» **What you should do**: Look for the word "computer" in the entries and copy every line where it shows up.

» **Records provided**:
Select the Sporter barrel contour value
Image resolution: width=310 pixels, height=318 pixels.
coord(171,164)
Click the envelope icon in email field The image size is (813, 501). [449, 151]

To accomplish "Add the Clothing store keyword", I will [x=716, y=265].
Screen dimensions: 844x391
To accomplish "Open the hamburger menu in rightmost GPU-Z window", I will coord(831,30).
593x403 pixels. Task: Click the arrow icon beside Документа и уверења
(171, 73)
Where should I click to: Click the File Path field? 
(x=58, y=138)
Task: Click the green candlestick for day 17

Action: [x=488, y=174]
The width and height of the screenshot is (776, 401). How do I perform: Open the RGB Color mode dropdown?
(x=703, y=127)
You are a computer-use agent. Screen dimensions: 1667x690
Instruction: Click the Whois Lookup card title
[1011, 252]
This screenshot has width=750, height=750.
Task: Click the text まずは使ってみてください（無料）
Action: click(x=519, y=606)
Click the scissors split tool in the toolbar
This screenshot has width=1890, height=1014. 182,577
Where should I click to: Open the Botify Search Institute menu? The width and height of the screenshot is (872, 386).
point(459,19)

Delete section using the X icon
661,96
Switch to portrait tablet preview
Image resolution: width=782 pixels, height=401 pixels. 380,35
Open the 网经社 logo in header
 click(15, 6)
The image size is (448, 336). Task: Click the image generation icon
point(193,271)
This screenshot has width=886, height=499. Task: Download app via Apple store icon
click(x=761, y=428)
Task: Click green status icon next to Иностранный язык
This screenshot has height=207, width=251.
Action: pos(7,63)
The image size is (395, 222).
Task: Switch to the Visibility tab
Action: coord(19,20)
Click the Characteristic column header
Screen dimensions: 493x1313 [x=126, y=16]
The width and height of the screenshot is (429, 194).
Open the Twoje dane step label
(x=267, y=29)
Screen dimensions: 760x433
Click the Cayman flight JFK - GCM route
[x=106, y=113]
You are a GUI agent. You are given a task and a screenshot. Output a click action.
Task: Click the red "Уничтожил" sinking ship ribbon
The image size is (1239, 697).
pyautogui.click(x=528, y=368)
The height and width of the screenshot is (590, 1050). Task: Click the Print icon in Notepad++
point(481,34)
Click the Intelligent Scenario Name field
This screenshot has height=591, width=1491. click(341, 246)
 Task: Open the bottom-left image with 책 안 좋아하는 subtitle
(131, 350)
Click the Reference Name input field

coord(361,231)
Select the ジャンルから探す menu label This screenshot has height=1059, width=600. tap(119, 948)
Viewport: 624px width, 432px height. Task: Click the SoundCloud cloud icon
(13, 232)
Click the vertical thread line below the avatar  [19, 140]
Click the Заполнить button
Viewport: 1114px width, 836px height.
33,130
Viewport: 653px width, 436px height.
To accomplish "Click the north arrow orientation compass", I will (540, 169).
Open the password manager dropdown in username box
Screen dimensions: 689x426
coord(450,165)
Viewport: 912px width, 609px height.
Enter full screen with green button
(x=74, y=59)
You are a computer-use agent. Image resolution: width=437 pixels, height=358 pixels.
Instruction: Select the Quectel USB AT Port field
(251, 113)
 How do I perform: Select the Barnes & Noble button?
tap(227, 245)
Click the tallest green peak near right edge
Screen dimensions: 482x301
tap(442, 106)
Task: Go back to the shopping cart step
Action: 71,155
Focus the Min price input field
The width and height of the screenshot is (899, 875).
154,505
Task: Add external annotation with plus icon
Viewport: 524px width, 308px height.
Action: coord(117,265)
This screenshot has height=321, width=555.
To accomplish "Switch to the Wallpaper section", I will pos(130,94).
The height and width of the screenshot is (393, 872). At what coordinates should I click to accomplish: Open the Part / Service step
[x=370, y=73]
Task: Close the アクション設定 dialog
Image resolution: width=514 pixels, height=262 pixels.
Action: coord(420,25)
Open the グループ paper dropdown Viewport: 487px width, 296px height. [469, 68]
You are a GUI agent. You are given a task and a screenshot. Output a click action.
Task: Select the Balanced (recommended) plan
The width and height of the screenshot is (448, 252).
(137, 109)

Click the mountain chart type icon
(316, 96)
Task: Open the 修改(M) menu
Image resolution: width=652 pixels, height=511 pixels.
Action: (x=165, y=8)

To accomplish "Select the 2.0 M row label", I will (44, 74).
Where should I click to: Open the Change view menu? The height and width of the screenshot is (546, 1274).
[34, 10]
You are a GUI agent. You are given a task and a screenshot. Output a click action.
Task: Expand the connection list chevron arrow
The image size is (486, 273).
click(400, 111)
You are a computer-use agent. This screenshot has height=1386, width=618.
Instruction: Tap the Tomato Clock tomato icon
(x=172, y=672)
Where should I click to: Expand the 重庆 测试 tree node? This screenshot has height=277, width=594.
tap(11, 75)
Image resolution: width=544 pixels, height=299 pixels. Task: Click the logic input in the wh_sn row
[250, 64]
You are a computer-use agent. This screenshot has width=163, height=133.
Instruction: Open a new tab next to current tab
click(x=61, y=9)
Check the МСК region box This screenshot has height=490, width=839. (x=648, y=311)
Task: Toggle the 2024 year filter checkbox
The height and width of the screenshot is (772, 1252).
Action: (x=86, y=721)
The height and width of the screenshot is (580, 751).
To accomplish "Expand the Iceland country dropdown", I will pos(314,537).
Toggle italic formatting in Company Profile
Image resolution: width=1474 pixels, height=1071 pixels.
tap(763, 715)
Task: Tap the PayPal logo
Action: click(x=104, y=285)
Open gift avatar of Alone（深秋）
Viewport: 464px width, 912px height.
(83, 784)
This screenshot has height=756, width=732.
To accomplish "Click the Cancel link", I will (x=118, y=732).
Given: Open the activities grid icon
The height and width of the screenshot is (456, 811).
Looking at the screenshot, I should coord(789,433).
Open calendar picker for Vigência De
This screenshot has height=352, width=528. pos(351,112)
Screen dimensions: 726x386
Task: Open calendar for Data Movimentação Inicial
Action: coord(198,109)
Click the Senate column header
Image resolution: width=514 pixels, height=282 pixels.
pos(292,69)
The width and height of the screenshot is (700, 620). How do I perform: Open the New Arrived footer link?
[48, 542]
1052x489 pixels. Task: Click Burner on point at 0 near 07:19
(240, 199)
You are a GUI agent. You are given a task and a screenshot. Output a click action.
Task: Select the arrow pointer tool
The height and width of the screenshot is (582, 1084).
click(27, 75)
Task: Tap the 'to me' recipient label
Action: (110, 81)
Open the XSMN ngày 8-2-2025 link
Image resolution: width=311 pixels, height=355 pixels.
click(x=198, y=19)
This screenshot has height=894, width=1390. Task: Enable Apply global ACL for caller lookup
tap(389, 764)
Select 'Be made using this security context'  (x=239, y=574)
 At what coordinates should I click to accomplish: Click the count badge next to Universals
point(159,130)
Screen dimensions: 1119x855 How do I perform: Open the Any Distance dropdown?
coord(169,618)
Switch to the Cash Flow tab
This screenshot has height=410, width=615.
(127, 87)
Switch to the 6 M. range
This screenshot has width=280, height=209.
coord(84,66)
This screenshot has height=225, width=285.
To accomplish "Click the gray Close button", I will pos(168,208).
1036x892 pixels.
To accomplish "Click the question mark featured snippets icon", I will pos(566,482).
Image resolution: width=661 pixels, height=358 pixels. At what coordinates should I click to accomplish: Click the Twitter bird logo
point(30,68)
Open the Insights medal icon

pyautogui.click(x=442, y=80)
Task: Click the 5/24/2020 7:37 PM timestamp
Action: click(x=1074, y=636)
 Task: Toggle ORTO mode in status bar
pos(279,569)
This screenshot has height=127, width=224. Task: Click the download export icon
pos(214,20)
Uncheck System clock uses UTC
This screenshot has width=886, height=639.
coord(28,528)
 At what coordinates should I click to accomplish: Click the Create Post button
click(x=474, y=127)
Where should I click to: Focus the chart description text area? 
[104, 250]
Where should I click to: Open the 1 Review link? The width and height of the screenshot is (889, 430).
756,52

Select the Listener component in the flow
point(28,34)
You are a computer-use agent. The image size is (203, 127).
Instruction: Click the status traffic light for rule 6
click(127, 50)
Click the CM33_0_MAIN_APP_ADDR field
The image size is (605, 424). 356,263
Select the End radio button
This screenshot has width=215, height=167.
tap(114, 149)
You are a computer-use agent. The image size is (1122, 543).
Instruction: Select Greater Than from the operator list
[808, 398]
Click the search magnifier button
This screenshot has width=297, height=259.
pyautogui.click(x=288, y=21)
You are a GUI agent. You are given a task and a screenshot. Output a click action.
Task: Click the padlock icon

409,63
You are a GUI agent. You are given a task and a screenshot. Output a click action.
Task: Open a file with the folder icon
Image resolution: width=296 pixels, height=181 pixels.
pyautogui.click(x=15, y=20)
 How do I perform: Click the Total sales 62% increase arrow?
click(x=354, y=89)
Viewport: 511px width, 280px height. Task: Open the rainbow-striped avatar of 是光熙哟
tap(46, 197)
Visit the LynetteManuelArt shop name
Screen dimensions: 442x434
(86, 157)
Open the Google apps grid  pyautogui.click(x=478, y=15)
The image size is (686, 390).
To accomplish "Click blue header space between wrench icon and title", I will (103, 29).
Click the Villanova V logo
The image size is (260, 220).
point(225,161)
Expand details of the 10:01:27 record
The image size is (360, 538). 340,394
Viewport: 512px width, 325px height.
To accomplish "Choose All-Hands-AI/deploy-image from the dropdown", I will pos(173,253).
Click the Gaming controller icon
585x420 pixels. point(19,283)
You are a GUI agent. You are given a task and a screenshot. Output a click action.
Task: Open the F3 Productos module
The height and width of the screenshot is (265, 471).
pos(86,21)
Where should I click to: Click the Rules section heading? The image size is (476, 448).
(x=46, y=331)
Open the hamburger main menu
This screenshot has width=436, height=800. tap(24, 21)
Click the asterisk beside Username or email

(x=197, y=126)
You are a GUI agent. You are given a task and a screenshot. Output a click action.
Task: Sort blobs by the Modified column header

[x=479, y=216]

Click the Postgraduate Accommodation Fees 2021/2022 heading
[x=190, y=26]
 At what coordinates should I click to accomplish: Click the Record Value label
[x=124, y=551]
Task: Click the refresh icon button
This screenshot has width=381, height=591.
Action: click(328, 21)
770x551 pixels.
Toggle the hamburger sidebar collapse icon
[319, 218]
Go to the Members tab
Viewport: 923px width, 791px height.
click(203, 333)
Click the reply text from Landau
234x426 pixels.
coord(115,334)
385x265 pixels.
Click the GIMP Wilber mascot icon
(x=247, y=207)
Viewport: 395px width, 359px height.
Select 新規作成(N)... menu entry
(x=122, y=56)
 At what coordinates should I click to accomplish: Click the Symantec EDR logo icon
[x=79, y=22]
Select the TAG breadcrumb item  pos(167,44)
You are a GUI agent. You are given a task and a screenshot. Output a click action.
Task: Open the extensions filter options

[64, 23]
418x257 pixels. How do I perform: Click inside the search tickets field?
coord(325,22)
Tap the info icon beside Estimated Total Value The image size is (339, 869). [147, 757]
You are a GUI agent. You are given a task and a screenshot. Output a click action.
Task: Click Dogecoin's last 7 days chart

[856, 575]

» **Task response**:
You are a computer-use agent. Screen dimensions: 1667x690
You are a computer-use agent. Image resolution: width=437 pixels, height=358 pixels.
You are a computer-use agent. This screenshot has height=1386, width=618.
You are a computer-use agent. This screenshot has width=163, height=133.
You are a computer-use agent. The image size is (203, 127).
You are a computer-use agent. The image size is (1122, 543).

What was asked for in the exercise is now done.